>>>>

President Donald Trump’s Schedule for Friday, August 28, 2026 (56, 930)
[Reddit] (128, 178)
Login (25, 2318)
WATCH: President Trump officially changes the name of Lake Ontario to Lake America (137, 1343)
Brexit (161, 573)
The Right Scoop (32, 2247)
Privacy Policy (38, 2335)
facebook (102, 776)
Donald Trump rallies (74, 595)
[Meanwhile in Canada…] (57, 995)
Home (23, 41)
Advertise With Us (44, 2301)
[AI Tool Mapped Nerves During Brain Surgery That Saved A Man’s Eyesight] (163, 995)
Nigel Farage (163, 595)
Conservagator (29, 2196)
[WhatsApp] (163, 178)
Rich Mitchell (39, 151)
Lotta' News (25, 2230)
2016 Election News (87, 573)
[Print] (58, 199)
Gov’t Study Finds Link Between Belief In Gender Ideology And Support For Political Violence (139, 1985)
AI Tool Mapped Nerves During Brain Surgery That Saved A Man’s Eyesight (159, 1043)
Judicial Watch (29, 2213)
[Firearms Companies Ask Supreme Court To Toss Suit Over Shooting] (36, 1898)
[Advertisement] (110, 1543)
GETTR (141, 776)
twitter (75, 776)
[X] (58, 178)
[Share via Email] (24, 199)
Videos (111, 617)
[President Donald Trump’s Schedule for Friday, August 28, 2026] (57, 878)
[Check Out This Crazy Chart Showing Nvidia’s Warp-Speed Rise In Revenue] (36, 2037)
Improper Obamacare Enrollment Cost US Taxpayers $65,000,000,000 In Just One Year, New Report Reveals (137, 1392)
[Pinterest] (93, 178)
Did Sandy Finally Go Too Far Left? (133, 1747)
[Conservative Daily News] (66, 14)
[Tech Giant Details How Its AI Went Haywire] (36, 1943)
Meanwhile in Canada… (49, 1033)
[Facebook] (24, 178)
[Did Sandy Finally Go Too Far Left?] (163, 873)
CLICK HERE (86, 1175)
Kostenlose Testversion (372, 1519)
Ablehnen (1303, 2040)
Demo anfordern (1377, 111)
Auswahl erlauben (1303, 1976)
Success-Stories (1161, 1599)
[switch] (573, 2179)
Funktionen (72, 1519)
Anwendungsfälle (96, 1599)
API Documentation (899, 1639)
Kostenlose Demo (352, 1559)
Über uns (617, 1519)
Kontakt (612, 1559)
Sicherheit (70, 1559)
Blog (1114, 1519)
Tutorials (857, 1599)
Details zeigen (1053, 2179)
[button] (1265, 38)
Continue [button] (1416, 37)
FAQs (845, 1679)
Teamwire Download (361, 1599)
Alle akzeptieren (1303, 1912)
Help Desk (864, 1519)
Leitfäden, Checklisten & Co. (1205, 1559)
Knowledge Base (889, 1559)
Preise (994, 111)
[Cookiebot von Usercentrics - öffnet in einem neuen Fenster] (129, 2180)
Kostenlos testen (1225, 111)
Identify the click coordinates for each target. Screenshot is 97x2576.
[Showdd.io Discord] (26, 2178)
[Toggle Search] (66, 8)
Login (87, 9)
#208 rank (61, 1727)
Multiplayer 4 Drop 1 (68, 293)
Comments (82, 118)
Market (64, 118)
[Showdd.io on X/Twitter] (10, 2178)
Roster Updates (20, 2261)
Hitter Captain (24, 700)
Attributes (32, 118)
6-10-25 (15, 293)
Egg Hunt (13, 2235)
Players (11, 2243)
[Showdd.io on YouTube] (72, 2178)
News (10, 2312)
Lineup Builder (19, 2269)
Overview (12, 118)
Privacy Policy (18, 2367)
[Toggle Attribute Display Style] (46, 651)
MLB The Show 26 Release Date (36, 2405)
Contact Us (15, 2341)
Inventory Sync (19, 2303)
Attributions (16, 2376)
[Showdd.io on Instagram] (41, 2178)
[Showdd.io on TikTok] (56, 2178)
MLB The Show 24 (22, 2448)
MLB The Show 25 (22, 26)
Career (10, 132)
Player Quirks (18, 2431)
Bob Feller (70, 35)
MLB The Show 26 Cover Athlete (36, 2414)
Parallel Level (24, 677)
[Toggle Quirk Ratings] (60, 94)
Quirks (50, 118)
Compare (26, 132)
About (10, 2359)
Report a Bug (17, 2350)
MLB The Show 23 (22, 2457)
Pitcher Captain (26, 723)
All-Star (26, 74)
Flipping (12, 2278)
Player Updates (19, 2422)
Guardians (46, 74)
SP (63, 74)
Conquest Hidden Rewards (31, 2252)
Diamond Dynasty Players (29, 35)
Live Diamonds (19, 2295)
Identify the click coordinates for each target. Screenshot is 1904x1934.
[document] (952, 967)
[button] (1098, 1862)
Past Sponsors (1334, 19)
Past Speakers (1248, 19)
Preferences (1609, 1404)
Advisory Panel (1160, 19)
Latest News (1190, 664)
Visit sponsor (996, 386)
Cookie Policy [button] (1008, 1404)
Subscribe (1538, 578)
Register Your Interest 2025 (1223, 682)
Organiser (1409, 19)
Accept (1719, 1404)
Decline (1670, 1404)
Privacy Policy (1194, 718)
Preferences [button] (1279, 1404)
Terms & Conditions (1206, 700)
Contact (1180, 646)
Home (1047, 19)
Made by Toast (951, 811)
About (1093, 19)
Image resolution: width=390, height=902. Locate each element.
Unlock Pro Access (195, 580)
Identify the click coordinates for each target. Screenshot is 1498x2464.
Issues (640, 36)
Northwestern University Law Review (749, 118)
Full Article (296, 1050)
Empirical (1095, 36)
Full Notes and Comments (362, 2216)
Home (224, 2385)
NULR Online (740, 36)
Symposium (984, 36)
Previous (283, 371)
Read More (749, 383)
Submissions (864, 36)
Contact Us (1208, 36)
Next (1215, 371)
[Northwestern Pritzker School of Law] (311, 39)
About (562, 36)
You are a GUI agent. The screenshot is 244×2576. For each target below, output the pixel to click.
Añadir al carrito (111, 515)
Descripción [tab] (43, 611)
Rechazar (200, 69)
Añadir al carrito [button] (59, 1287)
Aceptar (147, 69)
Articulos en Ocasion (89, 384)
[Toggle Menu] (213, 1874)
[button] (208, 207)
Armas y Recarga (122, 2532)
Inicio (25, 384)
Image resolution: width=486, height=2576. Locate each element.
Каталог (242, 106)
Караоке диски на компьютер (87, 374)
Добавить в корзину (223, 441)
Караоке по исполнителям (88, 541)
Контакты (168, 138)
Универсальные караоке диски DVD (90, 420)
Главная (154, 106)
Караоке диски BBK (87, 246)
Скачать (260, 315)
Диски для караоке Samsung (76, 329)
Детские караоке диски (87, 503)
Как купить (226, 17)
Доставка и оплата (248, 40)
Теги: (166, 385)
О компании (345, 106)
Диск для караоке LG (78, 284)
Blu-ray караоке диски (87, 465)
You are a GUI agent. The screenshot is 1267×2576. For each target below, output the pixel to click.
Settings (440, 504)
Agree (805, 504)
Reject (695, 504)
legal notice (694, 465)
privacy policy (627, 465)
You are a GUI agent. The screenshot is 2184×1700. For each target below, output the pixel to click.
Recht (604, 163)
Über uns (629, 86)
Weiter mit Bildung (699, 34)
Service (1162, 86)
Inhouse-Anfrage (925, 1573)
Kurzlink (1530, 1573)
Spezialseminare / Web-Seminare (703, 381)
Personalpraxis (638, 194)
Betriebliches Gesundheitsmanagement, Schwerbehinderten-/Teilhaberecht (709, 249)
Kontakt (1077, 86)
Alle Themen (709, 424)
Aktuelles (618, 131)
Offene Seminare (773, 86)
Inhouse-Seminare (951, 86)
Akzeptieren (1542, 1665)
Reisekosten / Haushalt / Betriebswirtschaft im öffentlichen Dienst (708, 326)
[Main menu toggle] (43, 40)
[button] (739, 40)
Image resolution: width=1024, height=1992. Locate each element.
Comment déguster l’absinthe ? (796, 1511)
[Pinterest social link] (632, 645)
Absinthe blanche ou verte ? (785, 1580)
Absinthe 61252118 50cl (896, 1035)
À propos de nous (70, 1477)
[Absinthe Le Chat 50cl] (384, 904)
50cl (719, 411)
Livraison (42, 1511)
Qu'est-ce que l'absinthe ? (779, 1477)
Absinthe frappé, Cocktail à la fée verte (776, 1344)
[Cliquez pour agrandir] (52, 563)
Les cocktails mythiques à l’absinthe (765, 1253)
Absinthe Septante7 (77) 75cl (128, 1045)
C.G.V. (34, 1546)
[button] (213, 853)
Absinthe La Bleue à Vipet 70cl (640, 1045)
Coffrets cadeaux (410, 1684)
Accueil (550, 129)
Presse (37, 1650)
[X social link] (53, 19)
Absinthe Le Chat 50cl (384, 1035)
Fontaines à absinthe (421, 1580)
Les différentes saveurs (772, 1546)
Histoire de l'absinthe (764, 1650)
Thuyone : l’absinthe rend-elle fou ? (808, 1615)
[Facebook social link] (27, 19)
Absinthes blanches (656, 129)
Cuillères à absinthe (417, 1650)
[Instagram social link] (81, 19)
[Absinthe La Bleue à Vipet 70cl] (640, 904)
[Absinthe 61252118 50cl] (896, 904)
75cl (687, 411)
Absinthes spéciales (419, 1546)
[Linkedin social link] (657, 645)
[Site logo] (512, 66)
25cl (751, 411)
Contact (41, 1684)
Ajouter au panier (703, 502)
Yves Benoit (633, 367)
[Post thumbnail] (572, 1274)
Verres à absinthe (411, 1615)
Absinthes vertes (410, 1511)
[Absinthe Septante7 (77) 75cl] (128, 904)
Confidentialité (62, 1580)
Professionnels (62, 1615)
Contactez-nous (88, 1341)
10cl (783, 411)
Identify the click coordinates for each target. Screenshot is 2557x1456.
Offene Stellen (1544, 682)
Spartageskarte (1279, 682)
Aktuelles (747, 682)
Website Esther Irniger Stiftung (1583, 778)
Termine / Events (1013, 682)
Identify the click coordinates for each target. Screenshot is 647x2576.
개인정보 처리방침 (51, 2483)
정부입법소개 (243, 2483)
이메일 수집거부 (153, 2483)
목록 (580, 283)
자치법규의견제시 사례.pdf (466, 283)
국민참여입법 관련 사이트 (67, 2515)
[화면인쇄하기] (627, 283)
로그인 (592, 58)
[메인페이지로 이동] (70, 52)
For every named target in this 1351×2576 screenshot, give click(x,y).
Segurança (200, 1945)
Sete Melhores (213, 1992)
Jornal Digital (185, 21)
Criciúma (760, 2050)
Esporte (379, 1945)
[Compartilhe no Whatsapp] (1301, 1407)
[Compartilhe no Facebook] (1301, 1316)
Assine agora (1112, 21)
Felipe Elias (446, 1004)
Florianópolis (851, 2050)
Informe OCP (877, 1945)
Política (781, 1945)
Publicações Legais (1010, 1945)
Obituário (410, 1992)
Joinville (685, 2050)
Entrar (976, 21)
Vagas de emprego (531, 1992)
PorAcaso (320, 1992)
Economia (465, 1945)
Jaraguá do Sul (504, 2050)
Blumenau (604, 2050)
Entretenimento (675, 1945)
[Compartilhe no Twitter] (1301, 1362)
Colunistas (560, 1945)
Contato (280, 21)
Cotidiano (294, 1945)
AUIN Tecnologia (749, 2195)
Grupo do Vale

<<<<

== WORK TASK ==
Check each line of the entries for the word "Tool", then state the count alone.

== EXERCISE ANSWER ==
2